Terry Eagleton coloca questões interessantes. Por exemplo: “A pós-modernidade é a filosofia apropriada ao nosso tempo, ou será a visão de mundo de um exausto grupo de ex-intelectuais ocidentais revolucionários que, com típica arrogância intelectual, projetaram-na sobre a história contemporânea como um todo?”
Ou, visto por outro ângulo: “Como acredita Frederic Jameson, estaremos diante da cultura do capital tardio – a penetração final do bem de consumo na cultura –, ou será que se trata, como insistem seus expoentes mais radicais, de um golpe subversivo em todas as elites, hierarquias, grandes narrativas e verdades imutáveis.”
Uma cultura que semeia incertezas? Qual a função das incertezas semeadas? Desestabilizar o pensamento único ou diluir toda crítica? Seja como for, embora denuncie “as ilusões do pós-modernismo”, Terry Eagleton reconhece que “a discussão certamente terá continuidade, sobretudo porque o pós-modernismo é a mais vigorosa de todas as teorias, com raízes num conjunto concreto de práticas e instituições sociais”. Com efeito, não se pode ignorar “o consumismo, os meios de comunicação de massa, a política estetizada, a diferença sexual”.
Haroldo de Campos propôs o conceito de pós-utópico para dar conta deste curioso e desconcertante clima de ceticismo e cinismo.
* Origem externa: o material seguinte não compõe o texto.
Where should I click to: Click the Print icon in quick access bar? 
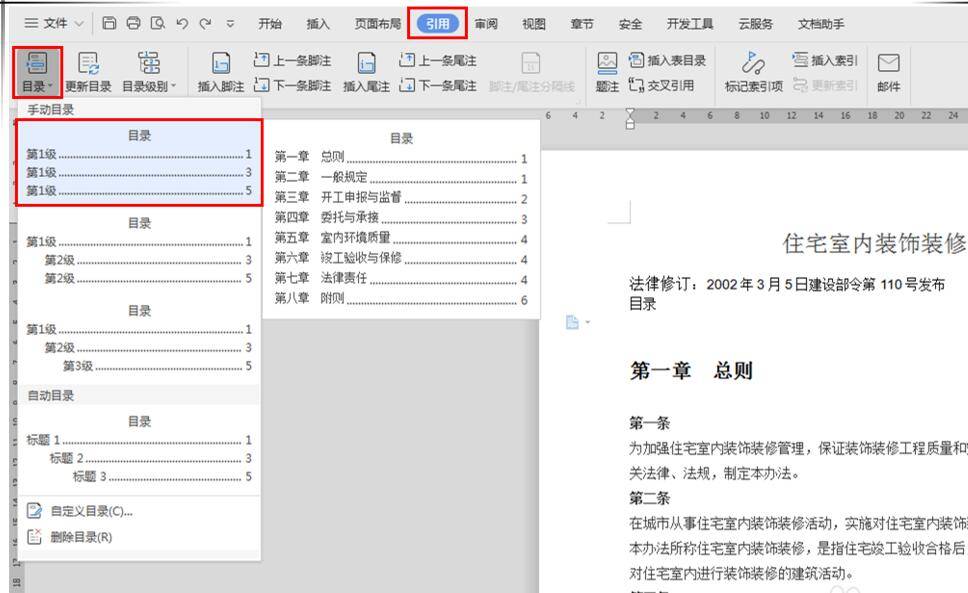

Trata-se da suspensão do princípio esperança (conceito de Ernst Bloch), que sustentara o imaginário modernista e alimentara seu caráter eminentemente crítico.
Mudança de cenário
Esse cenário evoluiu para uma situação internacional atravessada por tensões provenientes da concorrência interimperialista. Há que se destacar aí o deslocamento da dinâmica do capitalismo do Ocidente para o Oriente, com a emergência da China como polo alternativo à hegemonia estadunidense em decadência, mas que resiste a decair.Nesse novo quadro, as trombetas da crise do capitalismo soaram na implosão financeira de 2008/2009 e na atual catástrofe civilizatória do coronavírus. O deus mercado ficou nu, deixando expostas as taras da globalização, do neoliberalismo e da pós-modernidade. Nesse novo contexto histórico, degradado, ousar um novo tempo utópico torna-se necessário para reafirmar o princípio esperança face à distopia de um sistema social esgotado. Ousar lutar, ousar vencer!